Tendo em conta o subtítulo da obra, Decadência de uma família, desde as primeiras páginas de Os Buddenbrook, sabemos para onde se dirigirá a história. Prendem a atenção as descrições da opulência burguesa da casa, que por sua vez tinha sido comprada a um comerciante arruinado, porque sabemos que existe um destino marcado e aqueles sinais de riqueza serão um dia dissipados.
Com uma narrativa que atravessa 40 anos e quatro gerações de uma família de comerciantes da alta burguesia alemã, em pleno séc. XIX, o livro centra-se sobretudo em duas personagens, Thomas Buddenbrook e sua irmã Antonie (ou Tony), com temperamentos muito diferentes, que têm uma forte noção do peso do nome familiar e tentam, de forma voluntariosa mas sem grandes resultados práticos, transmitir e melhorar o legado às gerações futuras. Assim, quase sempre por manifesta infelicidade, Thomas Buddenbrook não só não conseguirá conservar o grosso do seu património como, à aproximação do final da vida, tem a percepção que o filho, doente e sem outro interesse para além da música, será incapaz de dar continuidade à firma.

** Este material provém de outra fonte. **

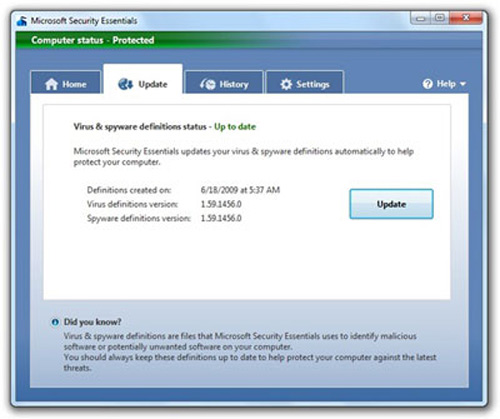Expand the Help dropdown arrow
500x419 pixels.
tap(463, 84)
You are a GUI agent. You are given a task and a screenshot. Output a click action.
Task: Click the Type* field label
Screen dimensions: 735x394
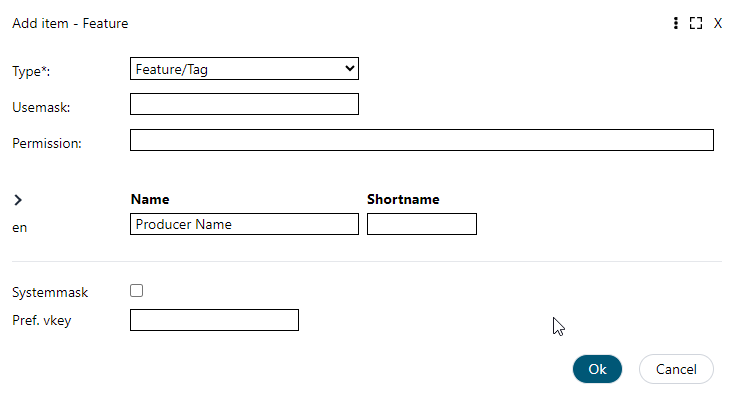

Los Buddenbrook, nesta edição em espanhol com tradução de Isabel García Adánez, foi o primeiro romance de grande fôlego do escritor, editado quando ele tinha 25 anos; Thomas Mann parece-me um autor mais interessante nas obras extensas (A Montanha Mágica, Doutor Fausto) do que nas novelas curtas e este livro confirma a minha opinião.

Cuando llegaron al «templo del mar» ya comenzaba a caer la tarde; el otoño estaba bastante avanzado. Permanecieron de pie en una de las habitaciones que se abrían a la bahía, en las que olía a madera, igual que en las casetas de la casa de baños, y cuyas toscas paredes estaban llenas de inscripciones, iniciales, corazones y versos. Uno junto al otro, contemplaron la pendiente cubierta de musgo verde que bajaba hasta la playa y la estrecha y pedregosa franja de arena que se extendía a lo largo del mar, revuelto y turbio.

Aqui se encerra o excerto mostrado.